Task to complete — Exclude the pictures. Transcribe, exactly as written, the lines from the one with "The height and" through the end of the entries below.

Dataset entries

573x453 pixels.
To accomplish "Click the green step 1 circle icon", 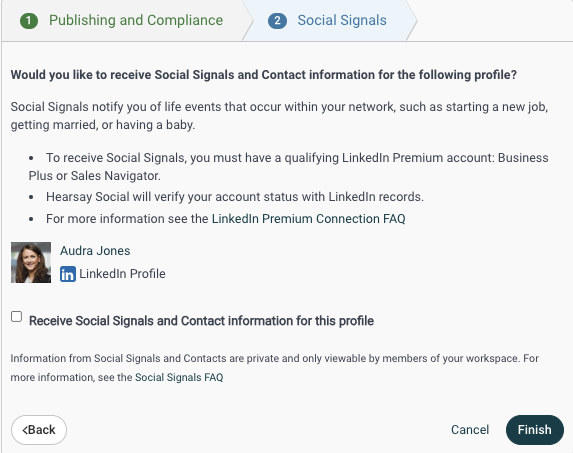I will pos(29,21).
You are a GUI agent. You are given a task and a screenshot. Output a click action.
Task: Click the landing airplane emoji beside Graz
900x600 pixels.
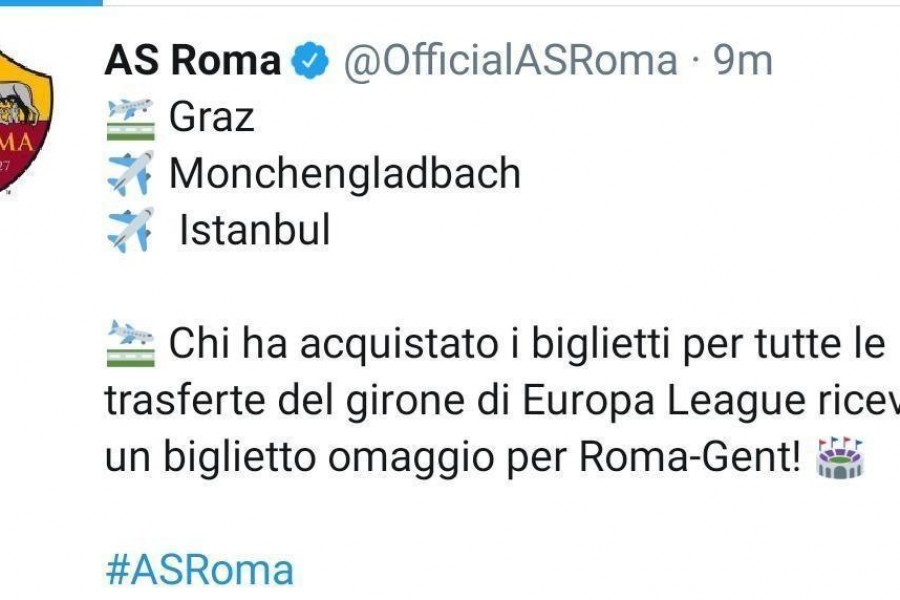click(131, 118)
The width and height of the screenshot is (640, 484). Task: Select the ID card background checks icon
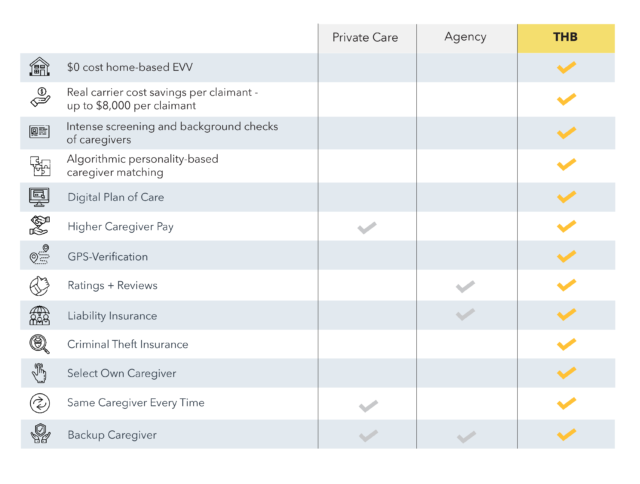[x=40, y=132]
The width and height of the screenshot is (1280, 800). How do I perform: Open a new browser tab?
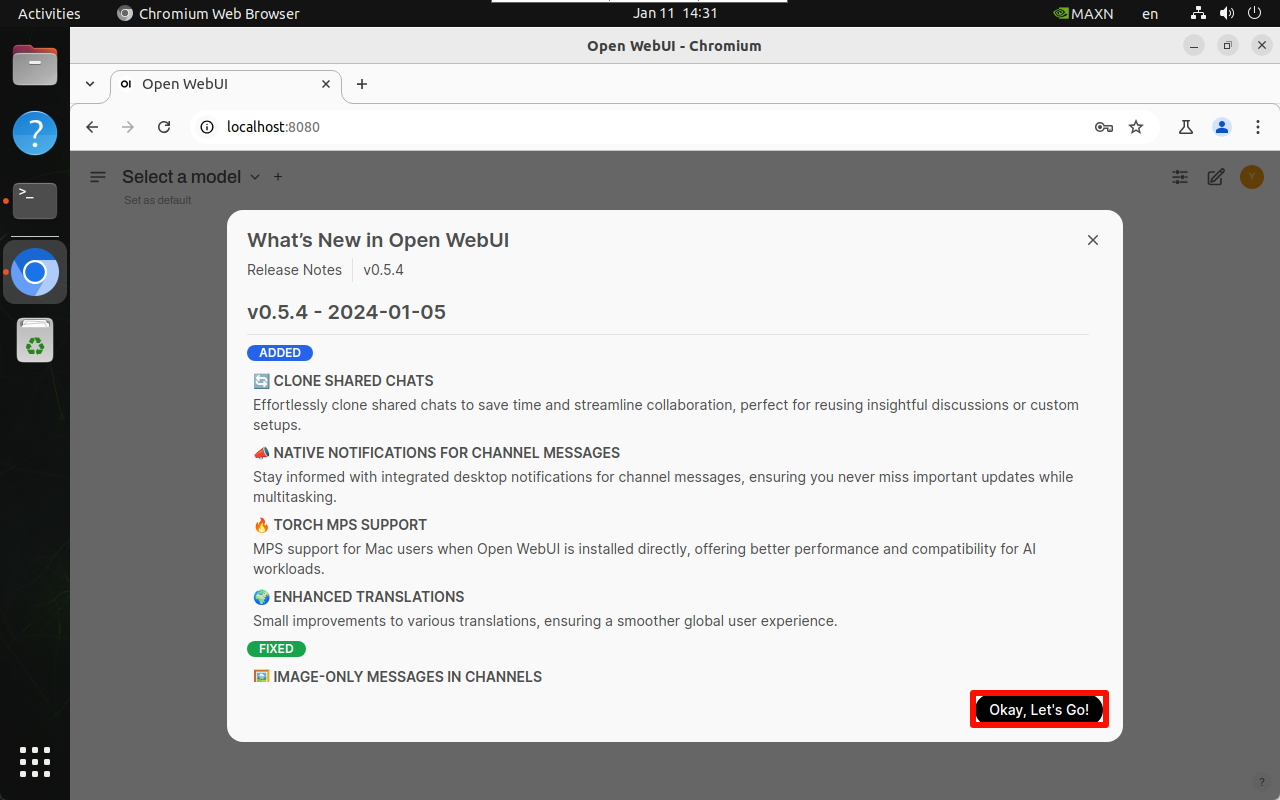362,84

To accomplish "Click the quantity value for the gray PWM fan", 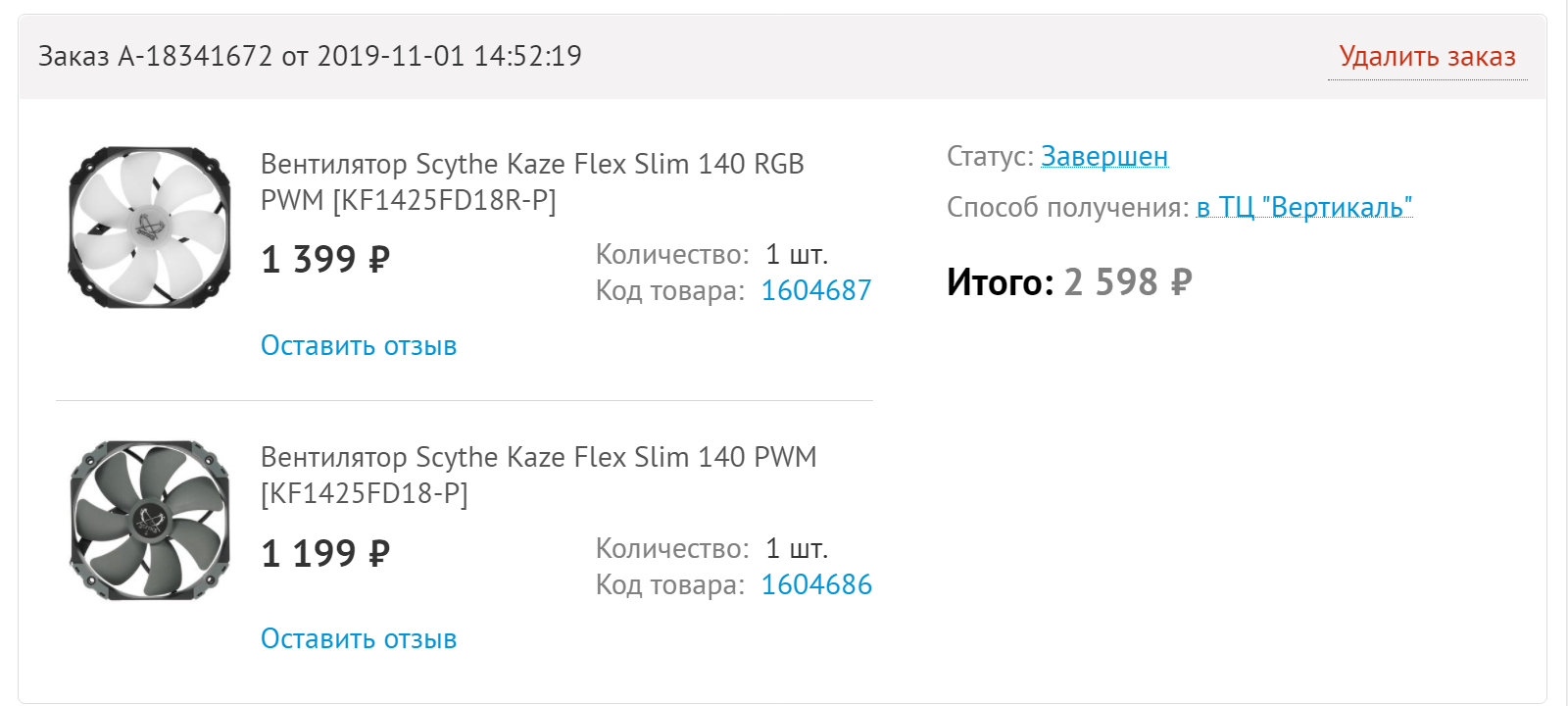I will pyautogui.click(x=796, y=548).
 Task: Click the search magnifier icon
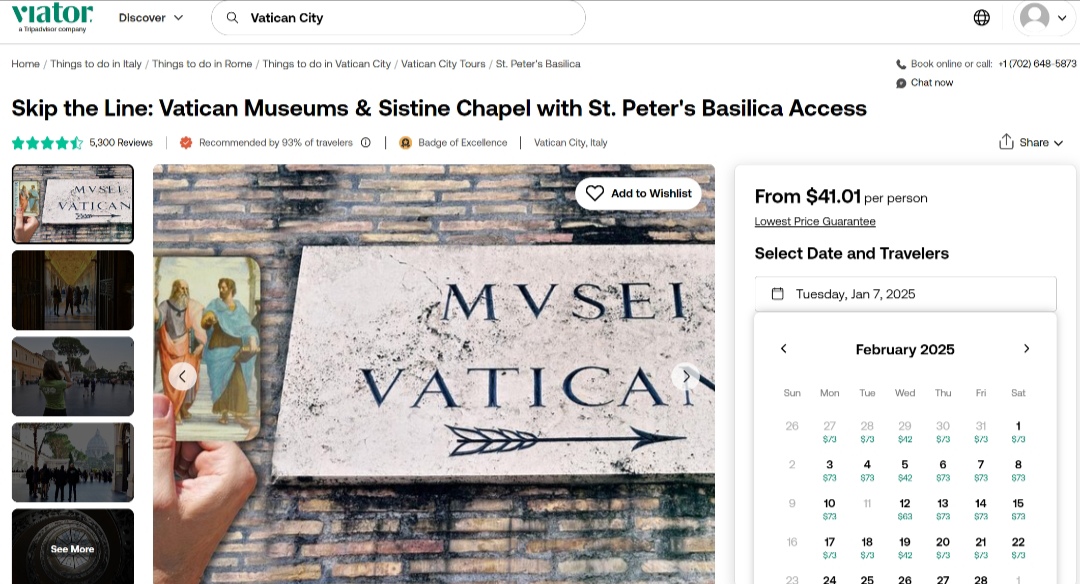point(233,18)
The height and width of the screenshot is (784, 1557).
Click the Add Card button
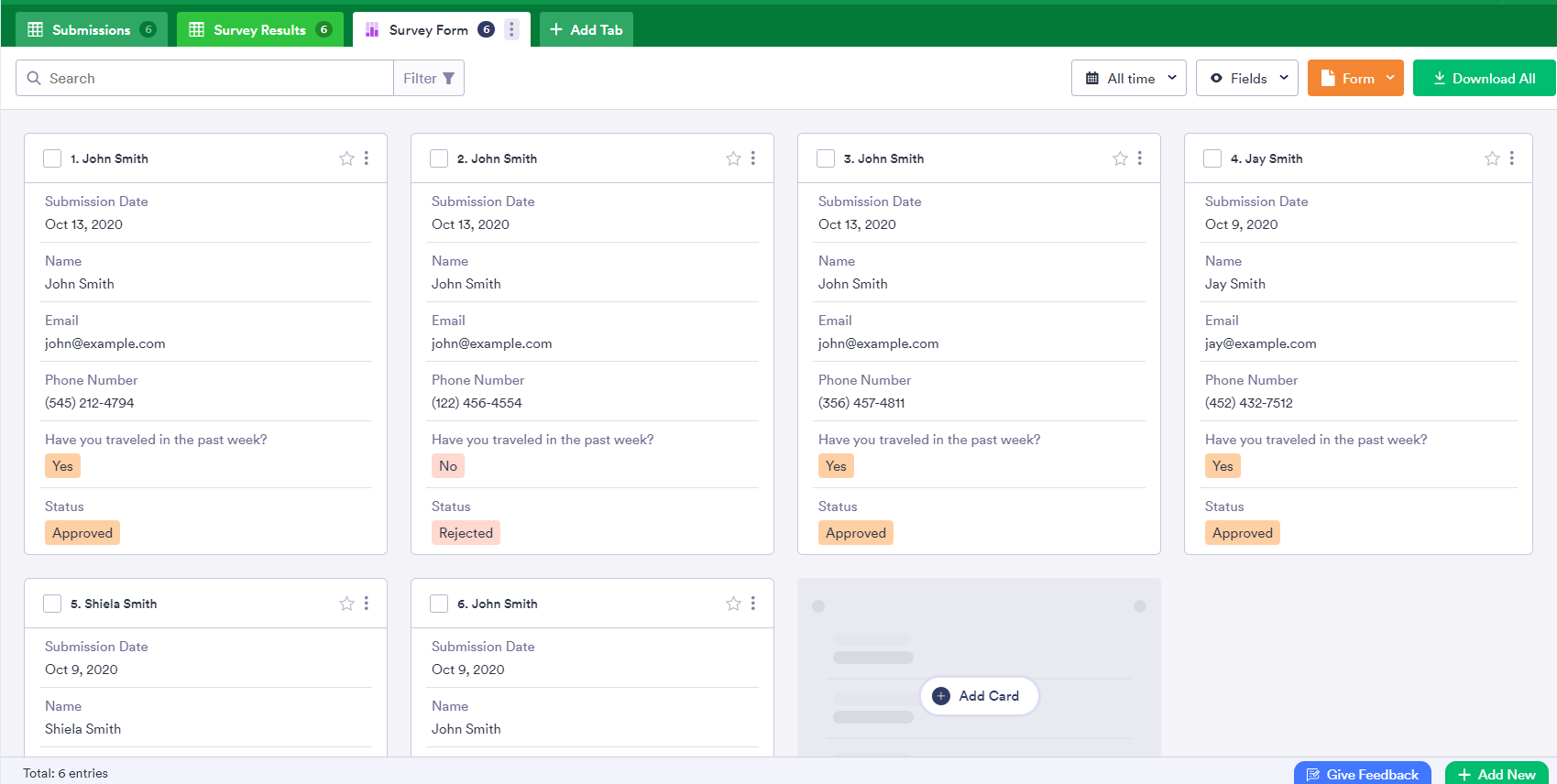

Written solution —
The height and width of the screenshot is (784, 1557).
Click the Add Card button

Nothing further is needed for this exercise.